WASHINGTON (AP) - Mortgage giant Fannie Mae reported net income of $1.3 billion for the fourth quarter. That's down sharply from $6.5 billion a year earlier due largely to losses on investments used to hedge against swings in interest rates.

Still, it was the 12th straight profitable quarter for the government-controlled company.

Washington-based Fannie also said last Friday that it will pay a dividend of $1.9 billion to the U.S. Treasury next month. Fannie will have paid $136.4 billion in dividends, exceeding the $116 billion it received from taxpayers during the financial crisis.

The government rescued Fannie and smaller sibling Freddie Mac in September 2008.

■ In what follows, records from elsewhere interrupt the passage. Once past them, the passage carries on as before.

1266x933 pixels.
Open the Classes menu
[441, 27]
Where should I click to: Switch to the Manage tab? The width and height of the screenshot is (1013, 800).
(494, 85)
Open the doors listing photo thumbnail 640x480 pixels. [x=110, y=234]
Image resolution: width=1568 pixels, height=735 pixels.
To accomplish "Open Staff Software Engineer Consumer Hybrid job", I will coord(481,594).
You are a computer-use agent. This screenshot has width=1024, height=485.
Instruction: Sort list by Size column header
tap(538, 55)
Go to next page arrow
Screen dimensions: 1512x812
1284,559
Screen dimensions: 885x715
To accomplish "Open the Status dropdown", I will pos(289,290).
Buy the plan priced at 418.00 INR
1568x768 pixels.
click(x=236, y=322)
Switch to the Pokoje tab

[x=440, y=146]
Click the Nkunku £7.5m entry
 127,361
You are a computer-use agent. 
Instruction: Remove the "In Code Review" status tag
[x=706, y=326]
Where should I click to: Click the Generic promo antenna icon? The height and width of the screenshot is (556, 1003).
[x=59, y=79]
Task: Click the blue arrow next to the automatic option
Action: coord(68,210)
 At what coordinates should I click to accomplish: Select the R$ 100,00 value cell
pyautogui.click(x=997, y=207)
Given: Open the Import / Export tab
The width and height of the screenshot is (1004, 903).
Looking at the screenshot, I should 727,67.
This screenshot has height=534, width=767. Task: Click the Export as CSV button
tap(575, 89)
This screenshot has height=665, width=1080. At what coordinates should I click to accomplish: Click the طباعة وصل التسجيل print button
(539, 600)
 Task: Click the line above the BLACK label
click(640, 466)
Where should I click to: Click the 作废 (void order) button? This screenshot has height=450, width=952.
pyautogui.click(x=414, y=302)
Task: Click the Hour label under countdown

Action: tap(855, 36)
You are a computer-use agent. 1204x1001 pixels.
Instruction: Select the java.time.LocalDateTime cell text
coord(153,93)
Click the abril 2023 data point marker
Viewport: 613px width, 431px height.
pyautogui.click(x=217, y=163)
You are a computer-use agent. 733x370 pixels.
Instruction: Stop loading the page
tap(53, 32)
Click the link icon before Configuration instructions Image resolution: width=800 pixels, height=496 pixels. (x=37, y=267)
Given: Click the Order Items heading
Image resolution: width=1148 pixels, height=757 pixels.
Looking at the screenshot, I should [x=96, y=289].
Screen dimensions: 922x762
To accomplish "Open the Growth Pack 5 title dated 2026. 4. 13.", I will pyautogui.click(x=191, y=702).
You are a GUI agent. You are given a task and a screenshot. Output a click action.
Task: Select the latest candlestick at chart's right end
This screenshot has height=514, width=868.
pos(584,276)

For Fannie and Freddie, the decline in long-term interest rates last year brought losses on derivatives, financial transactions the companies use to hedge against rate swings.

Fannie and Freddie own or guarantee about half of all U.S. mortgages, worth about $5 trillion. Along with other federal agencies, they back roughly 90 percent of new home loans.

The two companies don't directly make loans to borrowers. They buy mortgages from lenders, package them as bonds, guarantee them against default and sell them to investors. That helps make loans available.

Last Thursday, Freddie posted net income of $227 million for the fourth quarter. That was down sharply from the same period of 2013, as the company sustained losses on the investments it uses to hedge against swings in interest rates. Freddie also said it will pay a dividend of $900 million to the government in March.

Fannie Mae reported net income of $14.2 billion for all of 2014, down steeply from $84 billion in 2013.

Fannie's losses on derivatives reached about $2.5 billion in the fourth quarter and around $4.8 billion in 2014.

The gradual recovery of the housing market has made Freddie and Fannie profitable again.

The market's revival beginning in 2012 has been fitful, and housing has lagged behind the rest of the economy. Despite the low borrowing rates that could lure prospective homebuyers, the market has remained hampered by tight mortgage credit, rising home prices and stagnating incomes.

The federal agency that regulates Freddie and Fannie took action in December to allow consumers to buy homes with down payments as low as 3 percent, down from the current 5 percent minimum. The new guidelines are meant to make houses more affordable for low-income families and first-time buyers.